Yitro actively listens to Moshe recounting God’s miracles throughout the lives of Bnei Israel as they left Egpyt. He arrives at the site of Moshe’s leadership and is already listening before offering his thoughts. Just a few pesukim later he is celebrating and overjoyed at the victorious journey of Moshe’s community. Yitro, like every good Jewish parent, sheps nachas for his children. True to the shoresh of his name, yeter, or abundance, Yitro has advice to give and perspectives to offer but carefully chooses to first offer boundless joy and compassion. Imagine the kinds of people we could become if we approached people with the same kind of levvavot yeterot, or overflowing hearts.

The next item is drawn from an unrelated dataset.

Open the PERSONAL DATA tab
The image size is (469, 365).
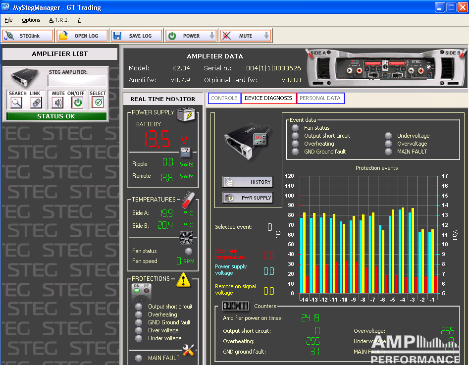tap(320, 98)
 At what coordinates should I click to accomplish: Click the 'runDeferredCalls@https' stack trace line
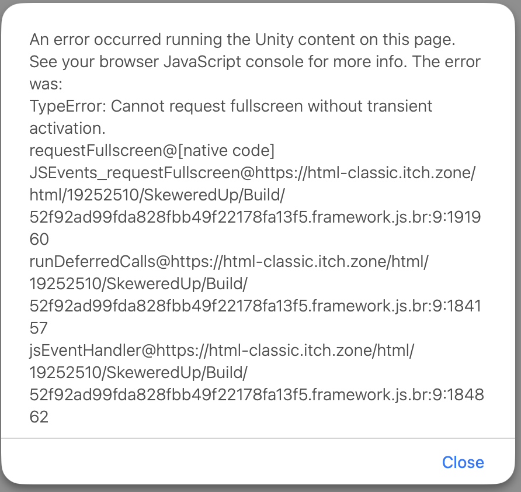click(x=229, y=262)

After bringing himself closer to the Jewish people through validation and shared joy, Yitro cannot help but be a parent. He sees his son-in-law working tirelessly day and night attending to the needs of his people and offers much needed concern:
Moshe was taking on too many responsibilities. He was tending to the needs of so many others that he had forgotten about himself. The Midrash (Mekhilta D’Rabbi Yishmael) illustrates this נבול, this overtiredness of Moshe, as the leaf of a fig that is slowly wilting. Yitro’s call to Moshe is a reminder to all of us: we cannot pour from empty cups.
Besides Moshe’s own mental health, his very work would be hurt without this intervention. At Moshe’s rate, the Jewish people he was serving would wilt alongside him. Suddenly, the very kibud (כבד), or honor, that Moshe had of holding his people together became a source of kaved (כבד), or heaviness and weight.

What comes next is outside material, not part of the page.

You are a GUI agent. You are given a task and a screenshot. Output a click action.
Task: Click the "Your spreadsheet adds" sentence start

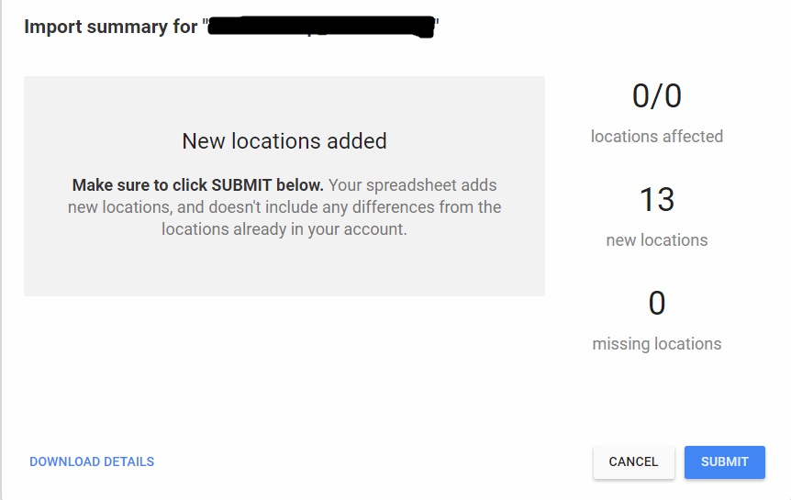tap(412, 185)
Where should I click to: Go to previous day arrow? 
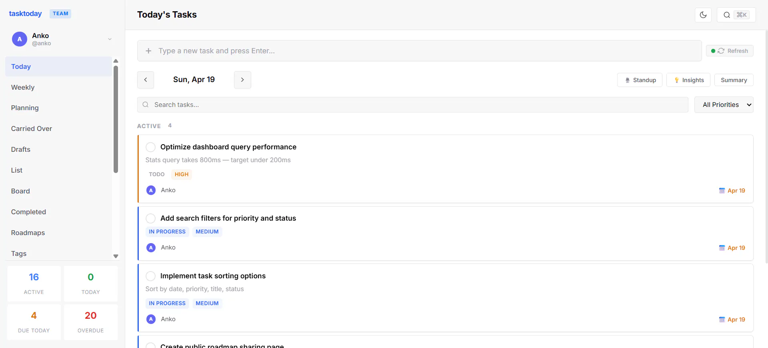pos(146,80)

French rabbi and commentator the Chizkuni commented on the nature of his work under this much pressure. He analyzes the same words נבול תבול through the language of confusion-- ערבוב– writing that Moshe would become confused if he continued to work this hard without any help. Comparing Moshe attending to every single person’s needs to the Tower of Babel, the Chizkuni emphasizes that just like God mixed up the languages of the builders, so too Moshe would (unintentionally) confuse the words of all of Bnei Israel. Yitro predicted that each person would shout their needs louder than the person before, commanding Moshe’s immediate attention but not his presence. He would become confused as a result, unable to fully listen in the ways that a leader whose compassion is as boundless as his name can.
For the Chizkuni, the message is clear: Moshe needs to lean on others so he can maintain his art of true listening. For Yitro, Moshe needs to exercise the uncomfortable and vulnerable muscle of asking for help and delegating. For me, in this moment of reflection with his father-in-law, Moshe needs to refill his empty cup so it will overflow with the validation and presence for others that Yitro has for him. Moshe needs to replenish his overtired and wilted self by building judicial systems, protocols, and necessary boundaries in order to focus on his sacred task: making himself as yeter, as more than enough, for those who need his ears.

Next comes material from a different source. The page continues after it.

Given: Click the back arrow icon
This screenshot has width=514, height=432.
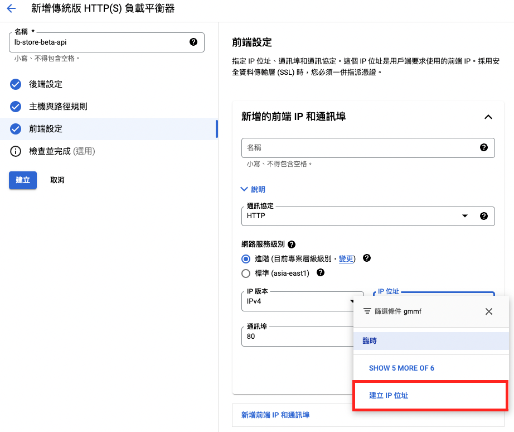Looking at the screenshot, I should [11, 8].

In our difficult moments, it is the blessings of abrupt outsiders that make us pause and reflect on our own empty cups that are in need of being filled. It is the moments when those we love transform their empathy and hearts into a wellspring of abundance that the joy they share with us is palpable. And it is with their same posture of compassion that those individuals can sharpen us and point out the moments when we can grow out of our wilted state and too become sources of validation for others.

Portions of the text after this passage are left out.